**MATERIAL FOR THIS TASK**.
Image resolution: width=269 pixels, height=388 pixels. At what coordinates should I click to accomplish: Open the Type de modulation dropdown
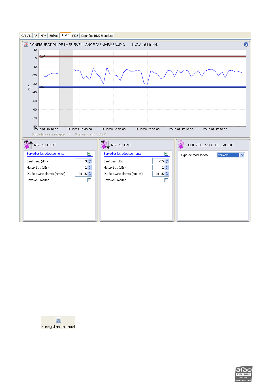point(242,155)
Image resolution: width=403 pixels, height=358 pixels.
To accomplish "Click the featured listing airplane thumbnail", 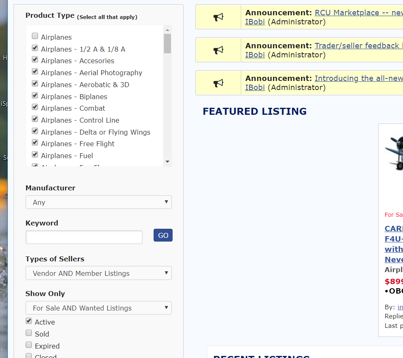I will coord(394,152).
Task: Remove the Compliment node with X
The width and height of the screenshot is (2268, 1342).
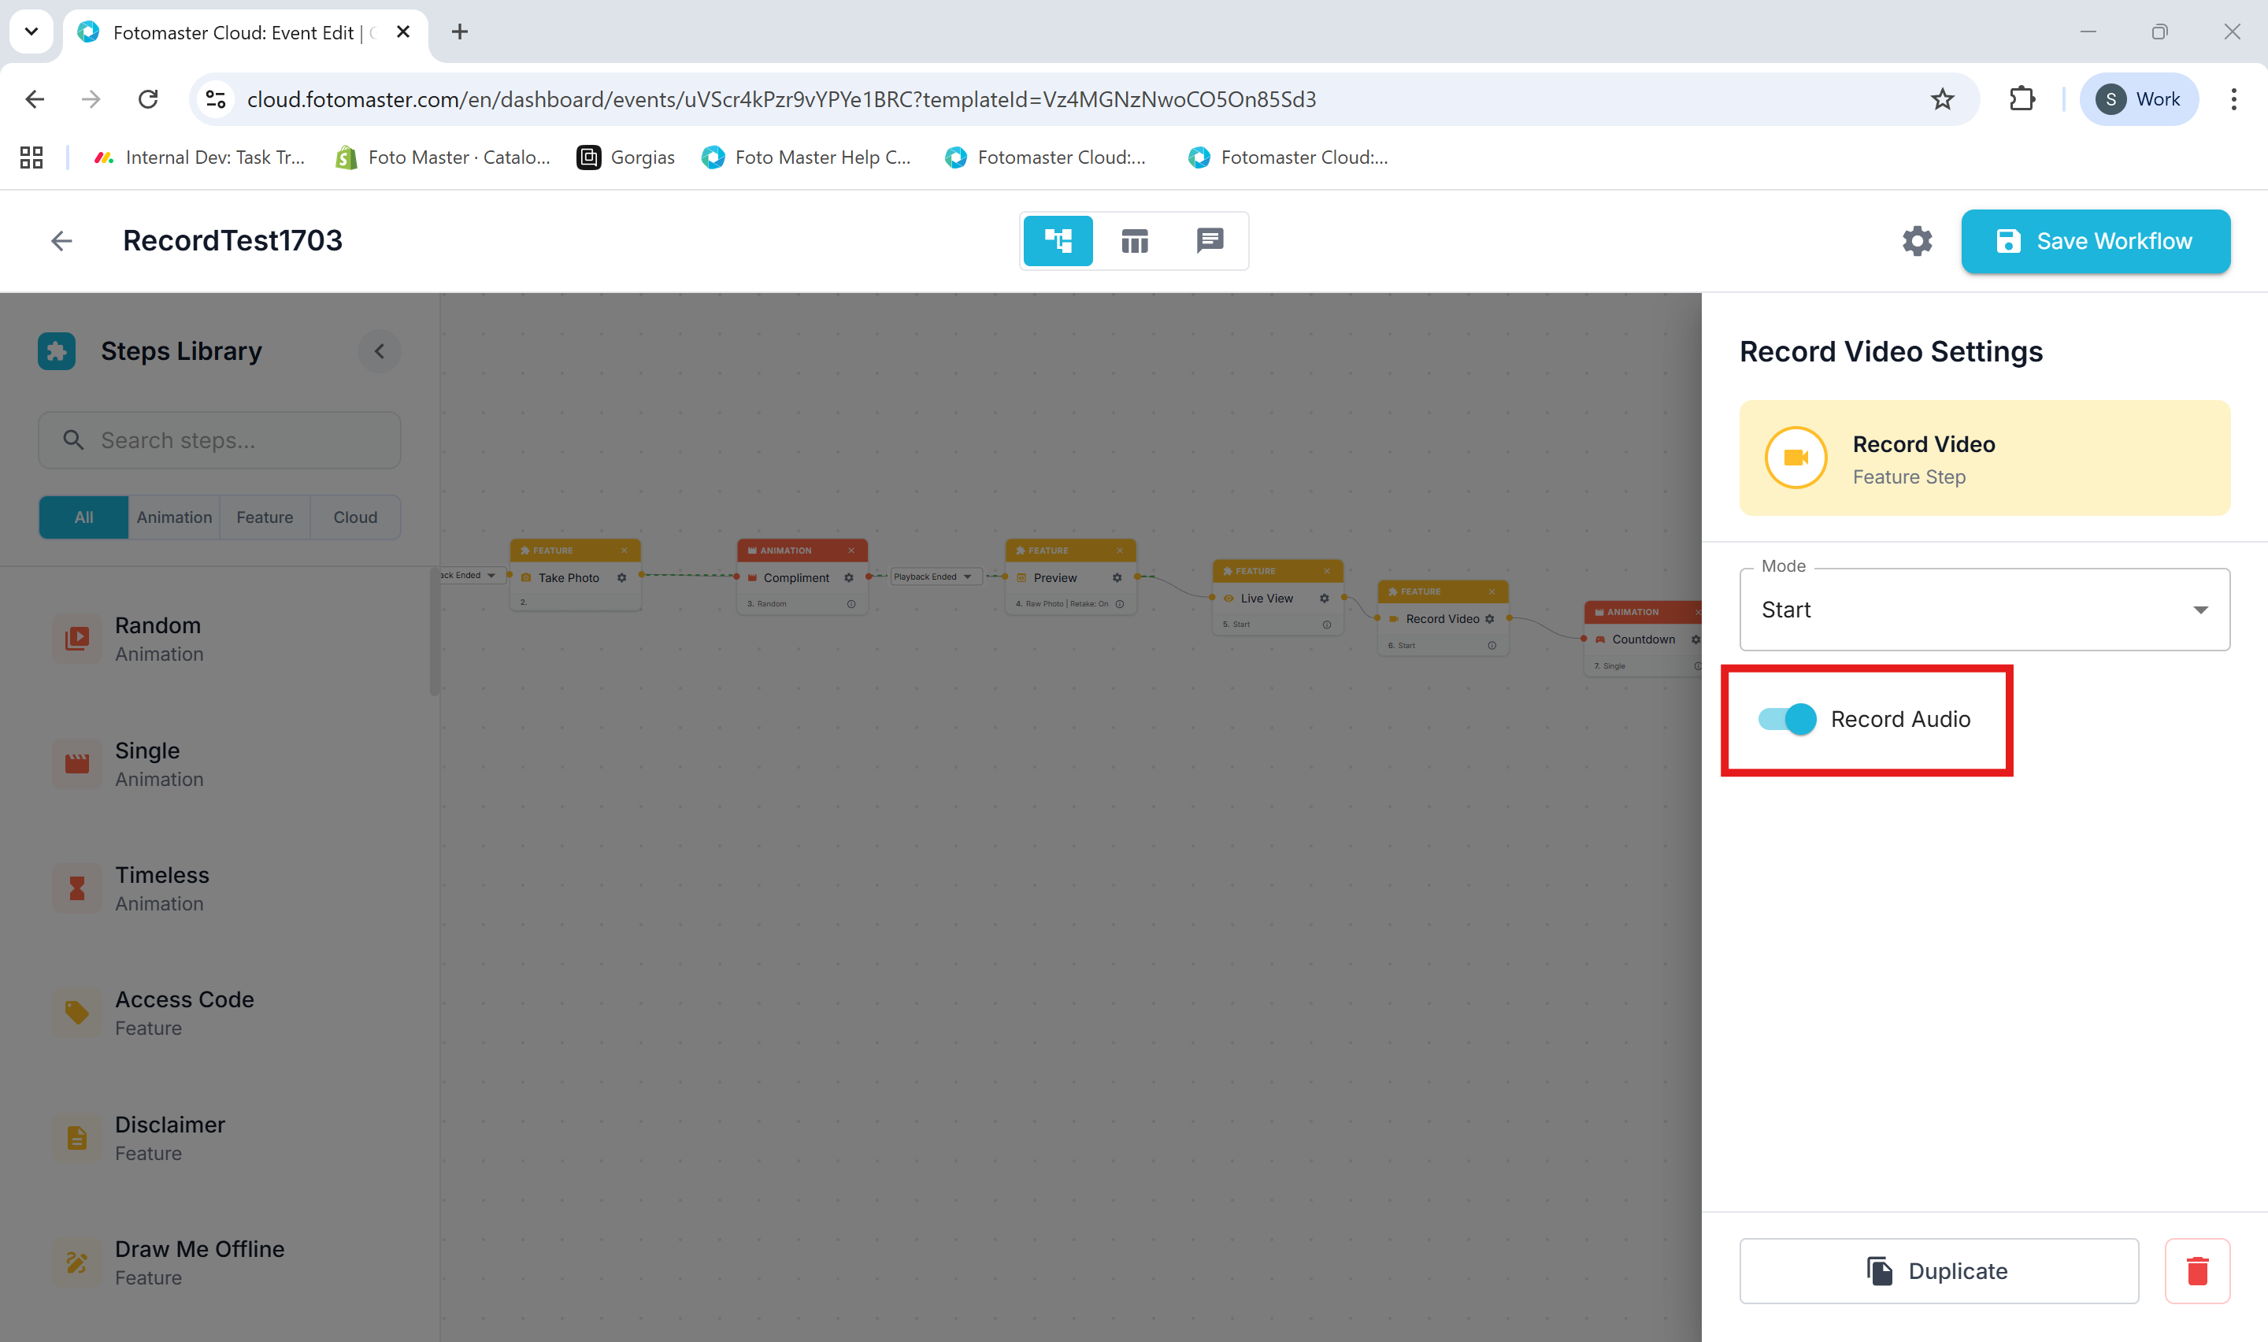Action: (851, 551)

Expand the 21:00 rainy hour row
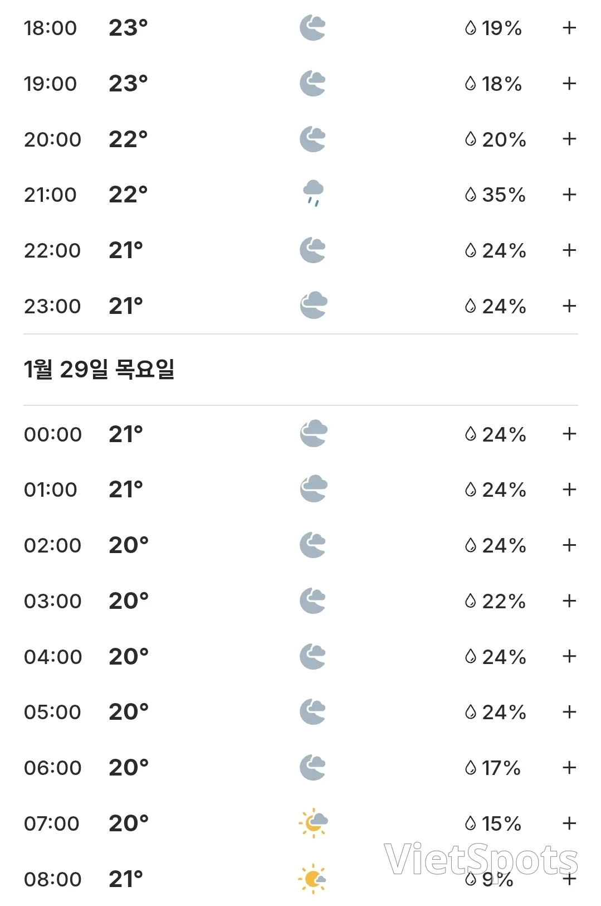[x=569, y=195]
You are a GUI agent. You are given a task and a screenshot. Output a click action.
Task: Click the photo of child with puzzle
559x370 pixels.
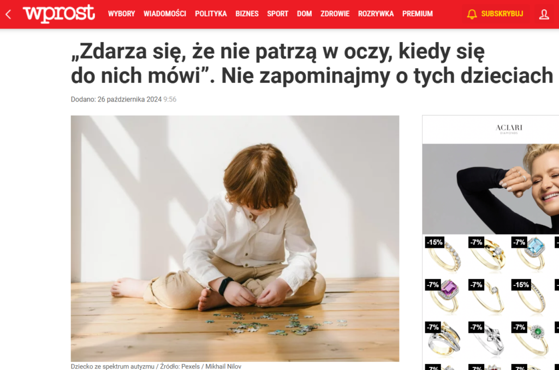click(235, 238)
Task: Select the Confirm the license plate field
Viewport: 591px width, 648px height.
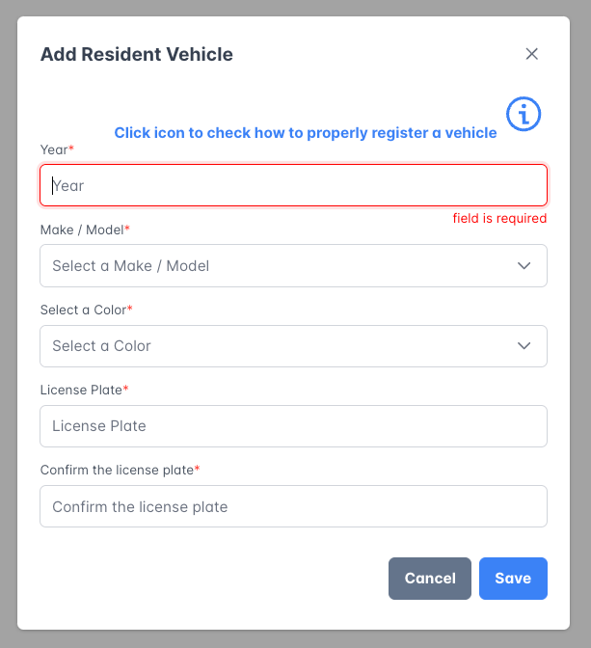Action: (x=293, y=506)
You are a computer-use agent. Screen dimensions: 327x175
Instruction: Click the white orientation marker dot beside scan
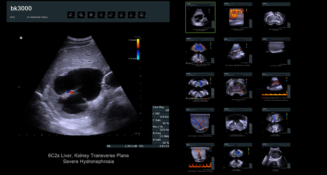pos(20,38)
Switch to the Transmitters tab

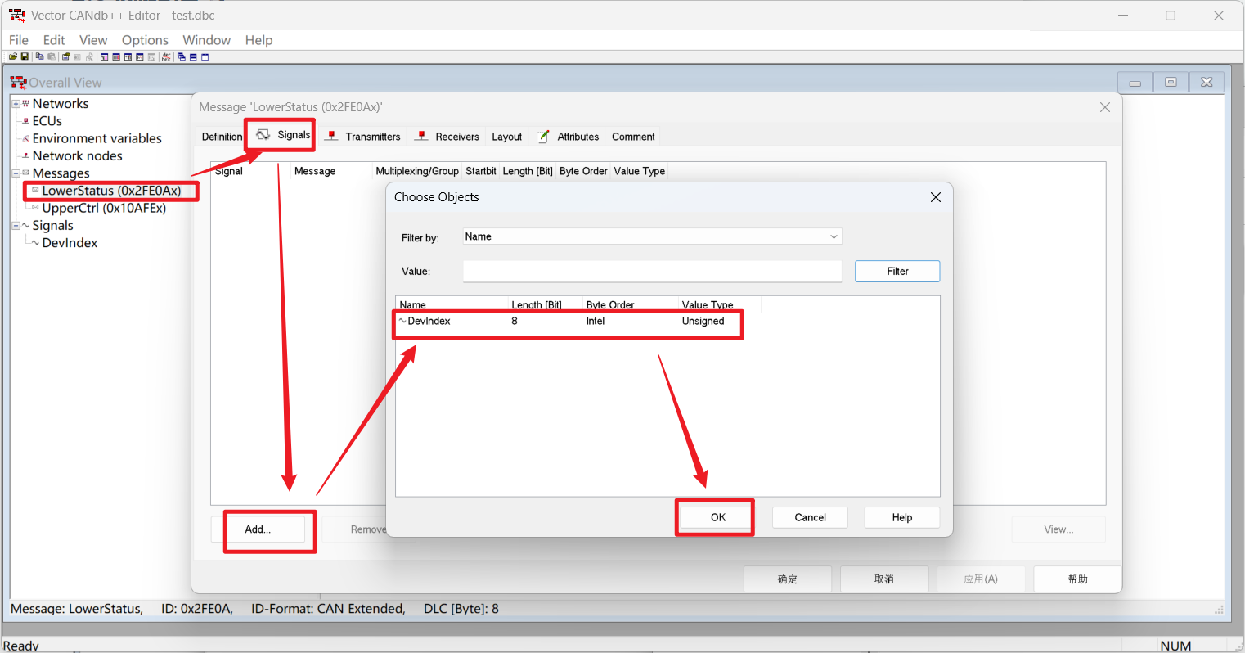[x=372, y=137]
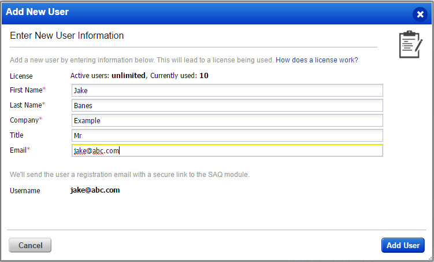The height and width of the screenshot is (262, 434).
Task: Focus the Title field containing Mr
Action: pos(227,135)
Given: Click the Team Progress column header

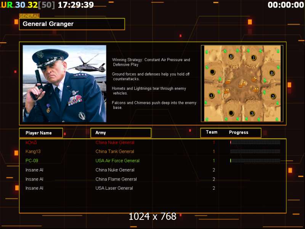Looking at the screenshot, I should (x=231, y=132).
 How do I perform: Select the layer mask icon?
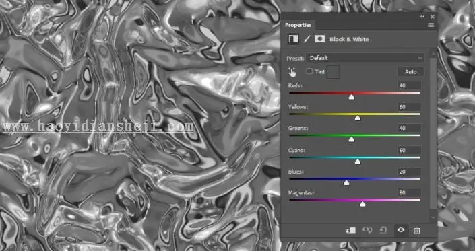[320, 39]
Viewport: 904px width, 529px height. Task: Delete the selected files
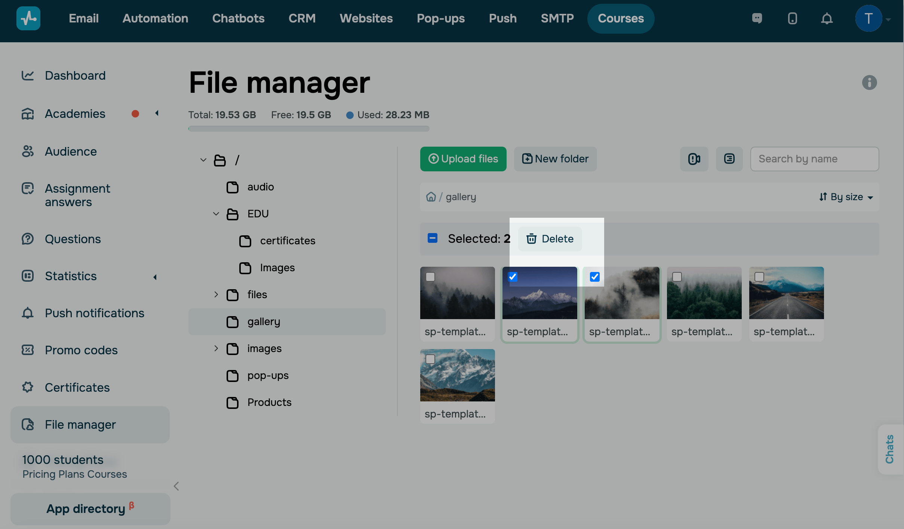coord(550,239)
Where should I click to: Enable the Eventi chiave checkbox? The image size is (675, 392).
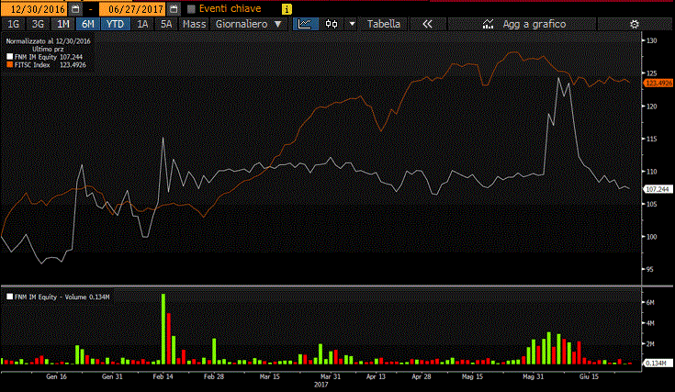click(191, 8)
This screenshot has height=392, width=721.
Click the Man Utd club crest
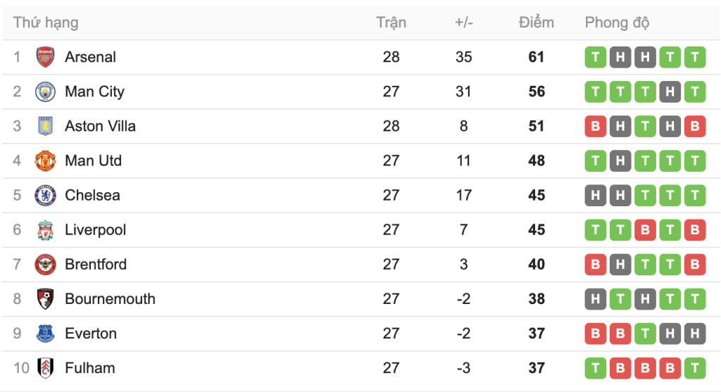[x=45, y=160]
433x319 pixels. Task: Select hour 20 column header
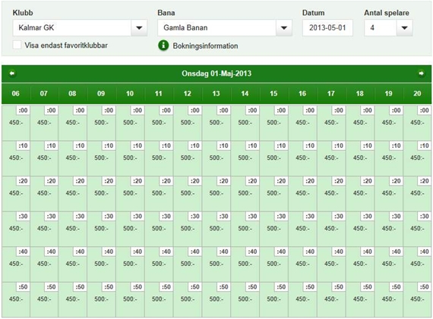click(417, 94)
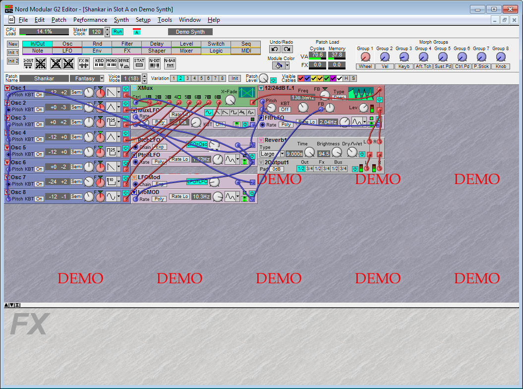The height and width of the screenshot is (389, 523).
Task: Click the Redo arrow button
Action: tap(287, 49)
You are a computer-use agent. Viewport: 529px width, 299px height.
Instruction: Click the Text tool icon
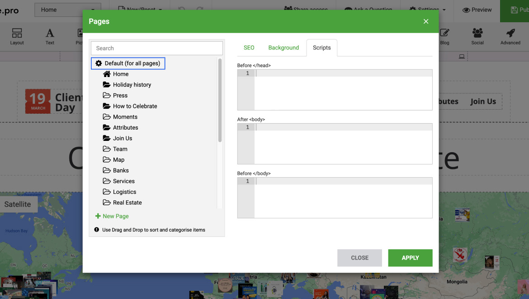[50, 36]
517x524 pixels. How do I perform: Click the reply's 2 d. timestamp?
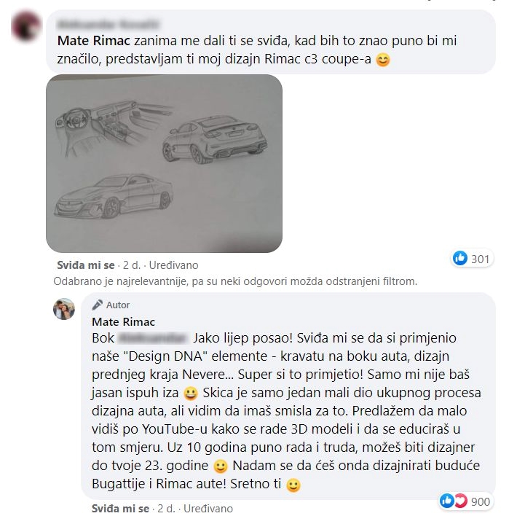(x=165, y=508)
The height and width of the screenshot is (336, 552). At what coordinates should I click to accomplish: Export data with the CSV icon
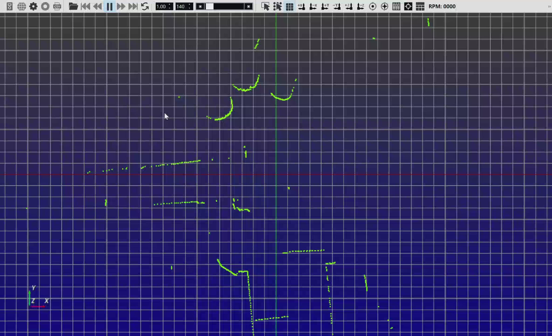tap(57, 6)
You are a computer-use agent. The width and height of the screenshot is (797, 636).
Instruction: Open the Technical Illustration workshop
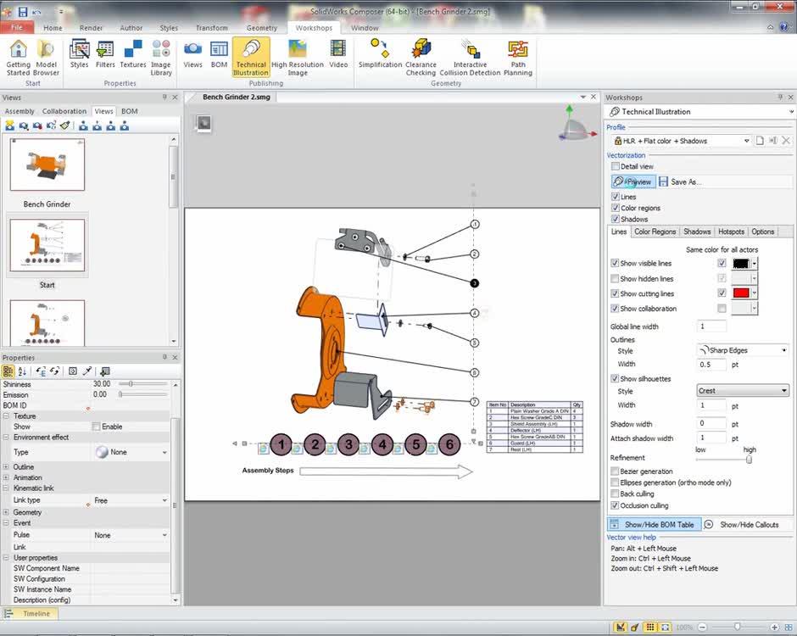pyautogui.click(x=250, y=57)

**WRITTEN EXERCISE**.
How many lines of the data above contain the string "coordinates"? Reply with the number only.

**REPLY TO THE EXERCISE**.
2